|TAMMY RODRIGUEZ - "My life is not really that bad. I just don't have a roof."|
A POWERFUL MESSAGE
David is only twenty-four.
But they are both old souls.
They are wiser than most other people that I’ve met. And when I say that, I’m not just talking about the homeless people I’ve met. I’m talking about everybody I’ve met.
Tammy has been homeless for about seven months.
I interviewed Tammy’s boyfriend, David, just before interviewing Tammy. So I knew that Tammy and David both became homeless at the same time.
I told Tammy that I have interviewed a number of homeless women who voluntarily became homeless to follow their boyfriends out onto the streets when their boyfriends became homeless.
But Tammy tells me that is not what happened in her case.
She didn’t follow David into homelessness. In fact, it was David who followed Tammy into homelessness.
Tammy had been in an abusive relationship with another man. She became homeless when she left that abusive relationship.
When Tammy left the abusive man and became homeless, David followed her into homelessness.
I ask Tammy what is the hardest part about being homeless for her.
"Not being able to spend more time with my daughter," she says.
Tammy has a twelve-year-old daughter, who lives with her father.
I ask Tammy if her daughter’s father is the same man who had been abusive to Tammy.
Tammy tells me no. The abusive relationship that she was in was with a different man, and occurred after she separated from her daughter’s father.
"I see my daughter all the time," Tammy says. "But not as much as I’d like."
Tammy tells me that she and David have been friends for about five years.
I ask Tammy if it is difficult to hold a romantic relationship together, while struggling to survive all of the stresses of being homeless.

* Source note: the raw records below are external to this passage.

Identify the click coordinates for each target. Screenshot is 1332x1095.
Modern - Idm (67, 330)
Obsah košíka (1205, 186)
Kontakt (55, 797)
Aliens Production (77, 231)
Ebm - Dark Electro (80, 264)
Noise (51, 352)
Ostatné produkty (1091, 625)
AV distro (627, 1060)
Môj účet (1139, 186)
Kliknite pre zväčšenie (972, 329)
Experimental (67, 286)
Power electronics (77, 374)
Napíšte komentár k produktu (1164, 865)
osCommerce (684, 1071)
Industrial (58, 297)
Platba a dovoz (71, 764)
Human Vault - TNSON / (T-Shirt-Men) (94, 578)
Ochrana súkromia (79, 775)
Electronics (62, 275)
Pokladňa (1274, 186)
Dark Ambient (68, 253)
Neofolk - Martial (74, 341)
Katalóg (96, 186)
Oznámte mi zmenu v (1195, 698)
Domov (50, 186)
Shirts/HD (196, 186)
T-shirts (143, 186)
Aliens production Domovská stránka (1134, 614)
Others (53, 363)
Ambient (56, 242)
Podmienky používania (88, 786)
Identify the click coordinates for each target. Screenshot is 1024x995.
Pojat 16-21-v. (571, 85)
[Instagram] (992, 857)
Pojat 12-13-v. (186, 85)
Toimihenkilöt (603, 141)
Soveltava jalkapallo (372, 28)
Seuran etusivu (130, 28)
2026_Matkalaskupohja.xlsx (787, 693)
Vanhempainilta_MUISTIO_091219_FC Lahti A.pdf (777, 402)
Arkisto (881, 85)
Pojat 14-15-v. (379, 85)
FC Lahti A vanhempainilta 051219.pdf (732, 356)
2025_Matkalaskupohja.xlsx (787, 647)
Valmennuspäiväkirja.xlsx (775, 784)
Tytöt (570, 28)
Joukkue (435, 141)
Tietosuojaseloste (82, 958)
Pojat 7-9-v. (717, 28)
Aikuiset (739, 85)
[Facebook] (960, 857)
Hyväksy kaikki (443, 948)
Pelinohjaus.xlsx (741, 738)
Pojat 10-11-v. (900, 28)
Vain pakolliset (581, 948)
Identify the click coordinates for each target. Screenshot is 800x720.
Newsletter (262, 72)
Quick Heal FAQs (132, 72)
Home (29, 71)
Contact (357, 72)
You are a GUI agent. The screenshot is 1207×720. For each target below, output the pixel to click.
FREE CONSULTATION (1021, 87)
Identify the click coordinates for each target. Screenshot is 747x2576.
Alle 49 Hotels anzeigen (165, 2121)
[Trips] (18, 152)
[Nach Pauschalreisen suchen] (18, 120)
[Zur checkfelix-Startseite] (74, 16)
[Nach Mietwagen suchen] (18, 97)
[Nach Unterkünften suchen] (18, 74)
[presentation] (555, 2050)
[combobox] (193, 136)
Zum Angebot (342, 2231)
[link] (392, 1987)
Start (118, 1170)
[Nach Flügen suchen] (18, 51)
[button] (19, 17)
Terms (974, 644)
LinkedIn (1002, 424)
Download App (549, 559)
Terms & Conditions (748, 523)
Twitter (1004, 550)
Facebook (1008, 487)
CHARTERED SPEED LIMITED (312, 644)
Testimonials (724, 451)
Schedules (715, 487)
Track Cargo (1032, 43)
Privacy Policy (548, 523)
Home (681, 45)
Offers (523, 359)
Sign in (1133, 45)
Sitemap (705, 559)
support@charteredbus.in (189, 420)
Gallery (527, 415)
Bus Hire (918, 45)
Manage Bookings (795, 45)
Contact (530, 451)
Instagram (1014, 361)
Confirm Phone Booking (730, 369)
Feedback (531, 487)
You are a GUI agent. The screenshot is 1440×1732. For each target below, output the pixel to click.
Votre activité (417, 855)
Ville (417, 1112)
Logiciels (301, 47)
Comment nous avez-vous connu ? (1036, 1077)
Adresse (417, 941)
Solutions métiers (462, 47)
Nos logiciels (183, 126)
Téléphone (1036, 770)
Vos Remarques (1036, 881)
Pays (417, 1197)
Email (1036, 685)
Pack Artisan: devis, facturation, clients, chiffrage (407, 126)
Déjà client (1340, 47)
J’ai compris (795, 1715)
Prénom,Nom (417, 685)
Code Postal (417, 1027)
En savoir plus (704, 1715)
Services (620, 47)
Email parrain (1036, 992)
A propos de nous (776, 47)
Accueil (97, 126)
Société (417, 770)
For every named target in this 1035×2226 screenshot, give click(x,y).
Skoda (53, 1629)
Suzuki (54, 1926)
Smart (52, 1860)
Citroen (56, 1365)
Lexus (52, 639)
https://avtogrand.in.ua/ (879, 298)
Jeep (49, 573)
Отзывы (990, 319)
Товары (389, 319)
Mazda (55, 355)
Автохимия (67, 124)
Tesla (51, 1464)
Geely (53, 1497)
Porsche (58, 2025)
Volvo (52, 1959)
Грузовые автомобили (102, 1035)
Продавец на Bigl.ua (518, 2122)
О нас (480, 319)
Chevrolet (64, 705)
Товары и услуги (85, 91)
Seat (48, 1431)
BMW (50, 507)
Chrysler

Tammy says, "Not really. Once you accept the fact that you’re homeless, it’s not as hard."
If Tammy had a magic wand, so that she could be or do absolutely anything, what would she be, or be doing?
"Just a job," Tammy says. "Any job.
"I’d like to be working.
"I’ve done fast food, or retail in the past."
But... if Tammy could have her choice of any kind of work, what kind of work would she prefer to be doing?
"I’d be working with people who have psychiatric problems," she says.
Why people who have psychiatric problems?
"Because, even when my life seems bad, there’s always someone else who has it worse.
"My own life is not really that bad. I just don’t have a roof."
I ask Tammy if she has a message for the world.
"Stop feeling sorry for yourself," Tammy says.
I wait for a moment, to see if Tammy has anything more to add to that.
She says nothing more.
"That’s a very powerful statement," I tell her. "I don’t think that I’ve heard a statement like that from any other homeless person that I’ve interviewed. And it seems to me to be a statement that everyone needs to hear."
I am thinking about all of the bitching and whining and moaning that I have been hearing, lately, (not just from my homeless friends, but from nearly everyone around me) and I can’t help wondering how two people like David and Tammy, who have such powerful positive attitudes, can end up being homeless.
I tell Tammy that I have a great deal of admiration for her, and for the powerful things that she says.
Tammy smiles. "Well, as I got older, I gained some wisdom.
"Being out there, I’ve seen a lot of people crying and whining about it. And when you’re just crying and whining about it, nothing’s going to get done.
"You know, the day’s going to end, and everything will still be the same, unless you actually do something."
I ask Tammy if there is anything else that she wants people to know, before we complete our interview.
"They shouldn’t look at all homeless people as bad," she says.
"Homeless doesn’t mean that we are not human."